By Fran Osseo-Asare and Barbara Baëta

Published 2015

  • About

I am especially pleased to present this recipe for yam ɔtɔ. Three decades ago, I was thrilled to discover my first postcard of food in Ghana—a postcard celebrating ɔtɔ with a photo of this traditional Ghanaian dish. The back simply said in English (and also in French): “African Gourmet,” and gave very simple directions on preparing it. Many years later I received a card from Barbara, and discovered she was the source, and that same photo was part of her personal stationery. Here is Flair Catering’s version of yam ɔtɔ.

The first day we made this at Flair, Barbara mentioned she had recently had ɔtɔ at a celebration in Accra for the 70th birthday of a Fante friend. To thank God they first went to a church service in the morning, then began their breakfast at 8:30 a.m. with ɔtɔ, topped with a hardboiled egg for each person. The ɔtɔ was followed by an extensive banquet of Ghanaian and Western dishes that continued on until lunch.

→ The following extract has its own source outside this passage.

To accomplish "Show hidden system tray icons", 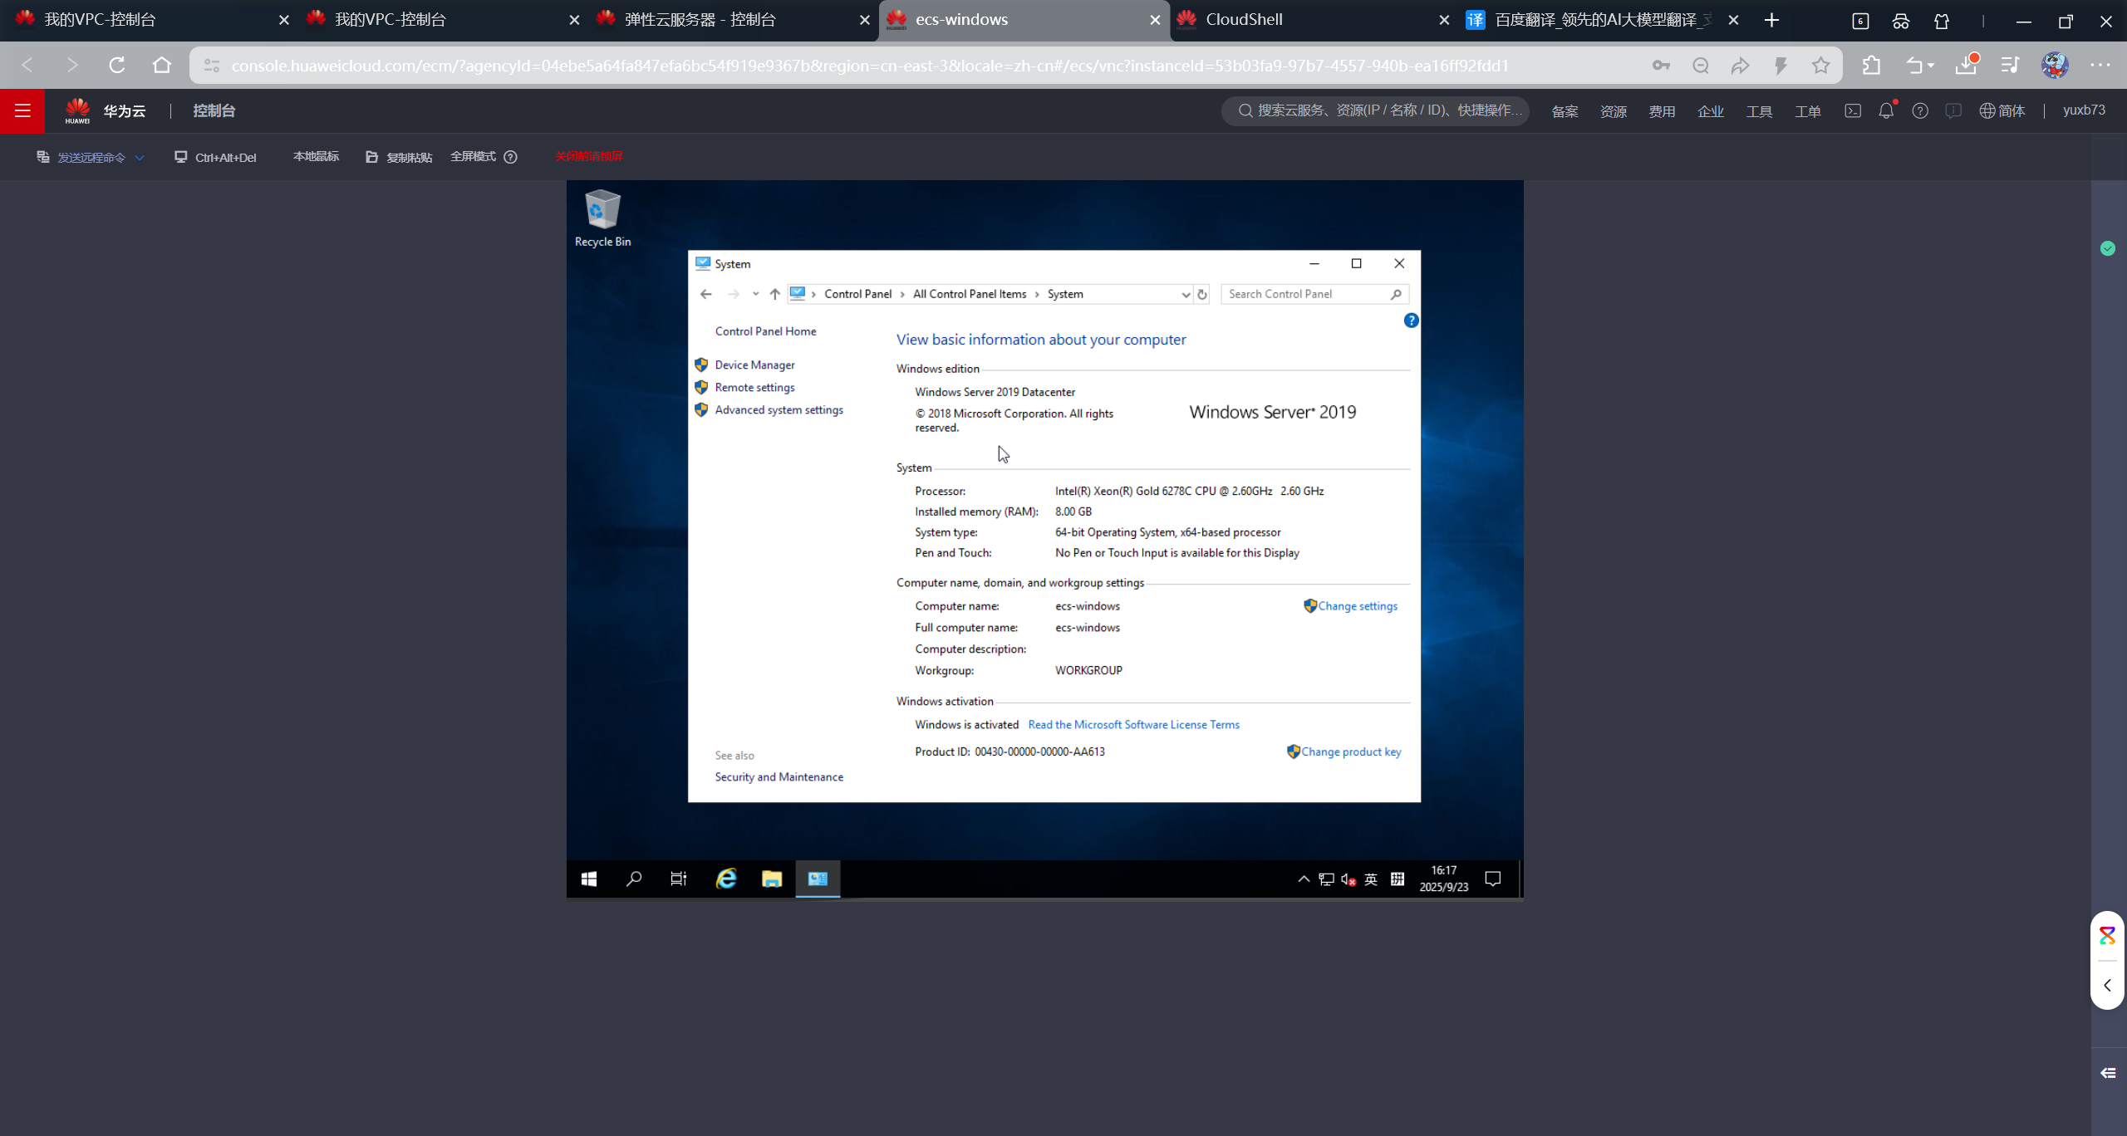I will point(1304,879).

  • 1 piece African yam (about 1 pound), peeled (do not substitute American yams)
  • 1 teaspoon salt (or to taste)
  • ½ cup good quality palm oil (preferably dzomi)
  • An onion slice or piece of ginger or bay leaf for flavoring the oil
  • 1 onion, finely chopped (about ¾ cup)
  • 2 to 4 hardboiled eggs, peeled (1 per person)

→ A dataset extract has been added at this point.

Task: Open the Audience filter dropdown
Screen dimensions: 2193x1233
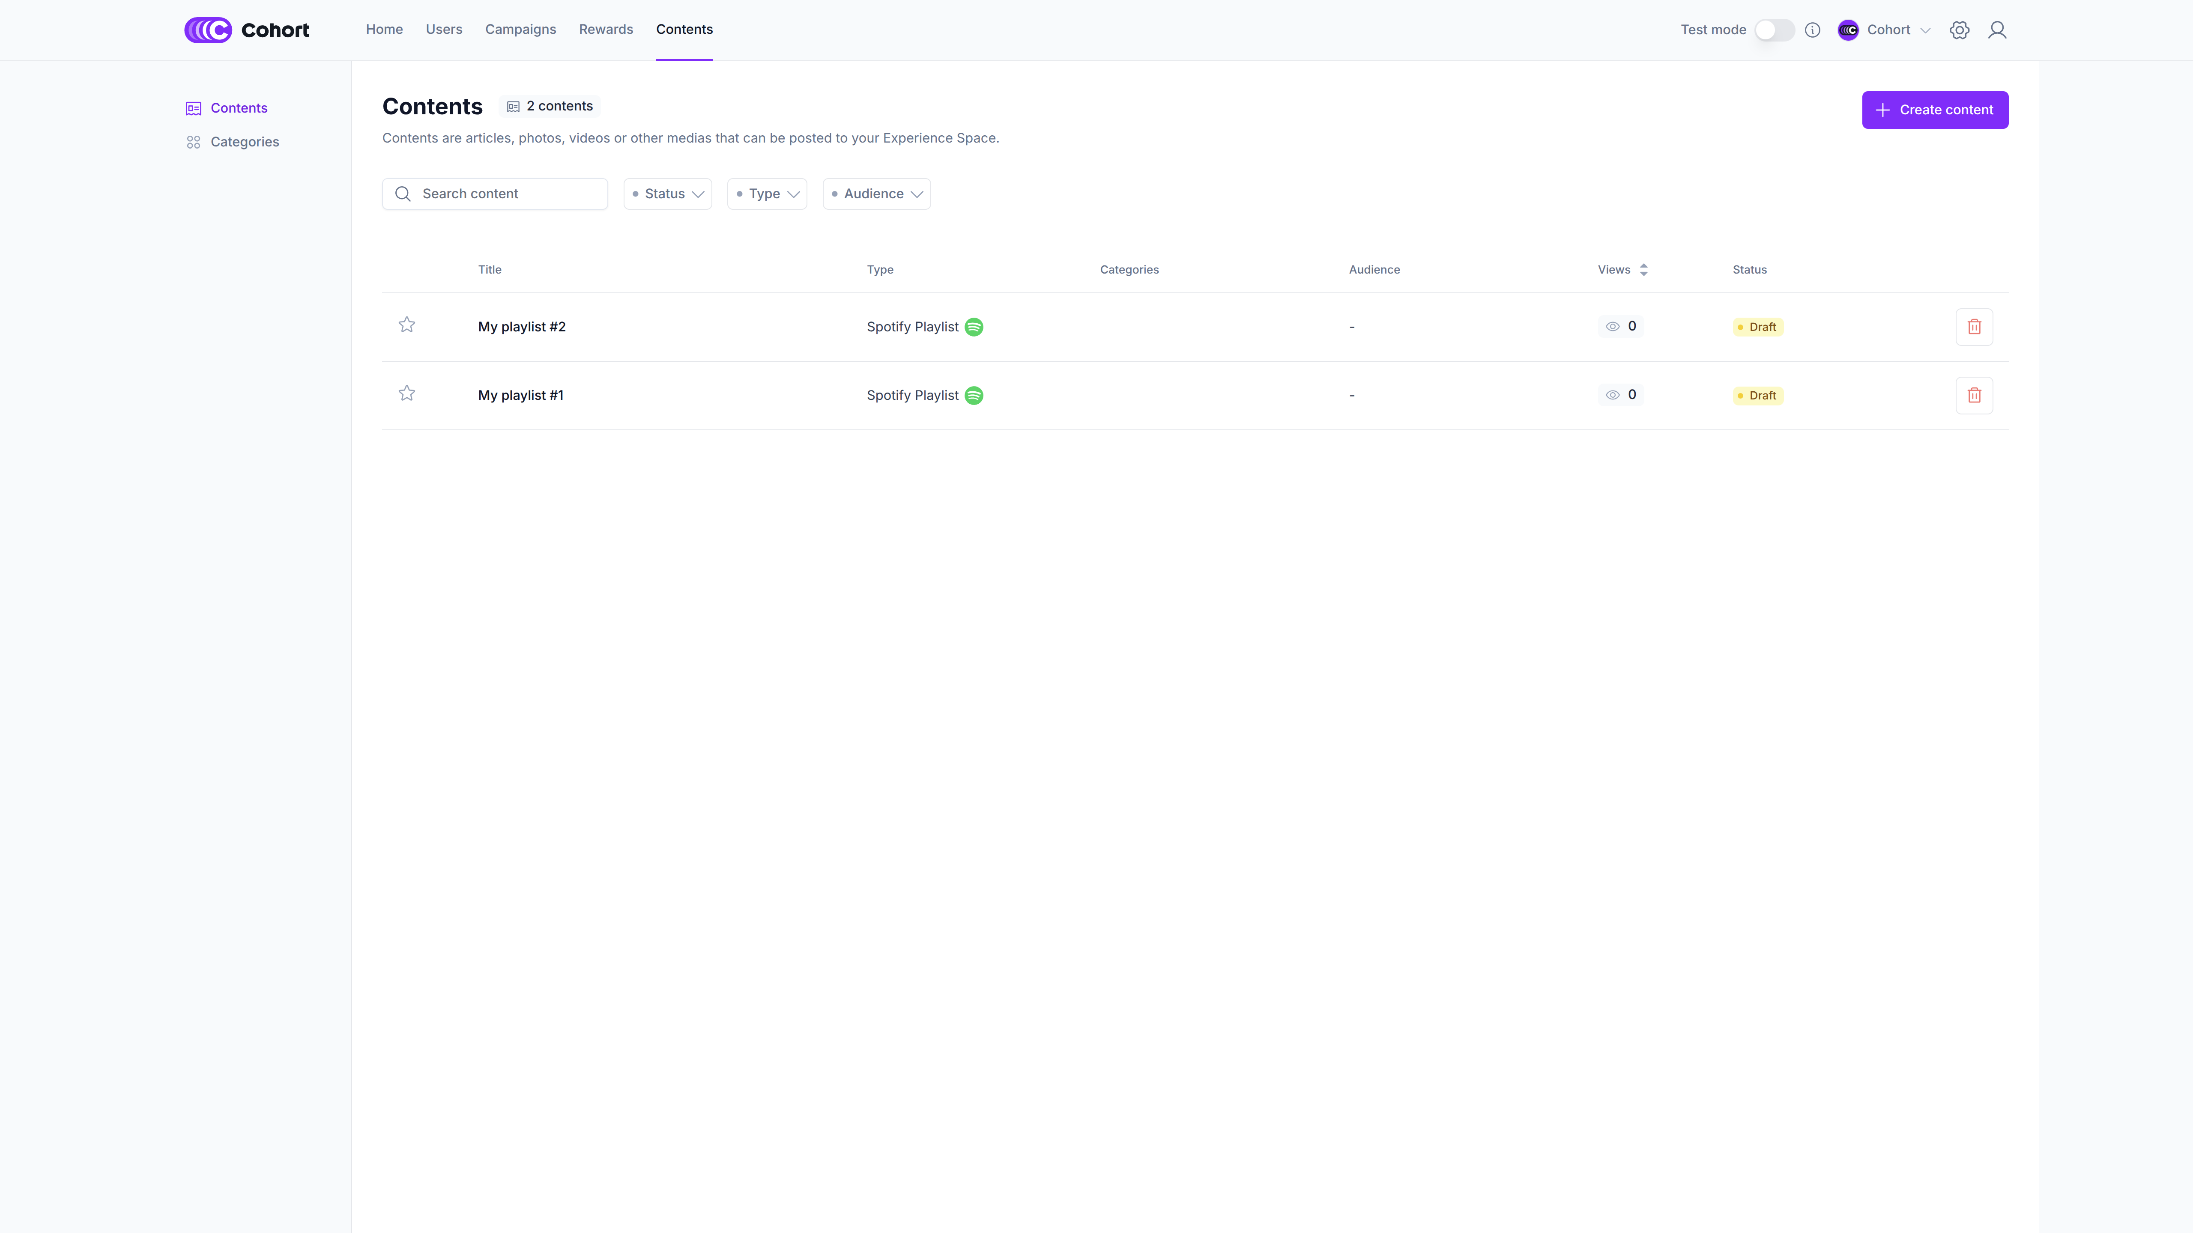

  1. Slice the yam in half lengthwise, then slice it into slices about ½ inch thick. Put the slices in a medium pot and cover them with water. Add the salt, cover the pot, bring to a boil, then lower the heat and cook for about 15 minutes, depending on the thickness of the yam slices.
  2. Heat the palm oil in a pan. Add a slice of onion, ginger, or a bay leaf first and fry briefly to season the oil, then remove it. Add the chopped onion to the oil and fry briefly. Remove from heat.
  3. Drain the yams and put in an asanka or other bowl and mash with a wooden masher or potato masher, then mix it with a wooden spoon. (Do not mash the yam as thoroughly as you would potatoes. One does not want a paste or a smooth “whipped” mass, but a denser, more textured one.)
  4. Continue to mix the yams as you add the onion mixture with the oil into the bowl. Switching to a fork may make it easier to blend without smashing it.
  5. Garnish with a whole hardboiled egg for each person. (See sidebar.)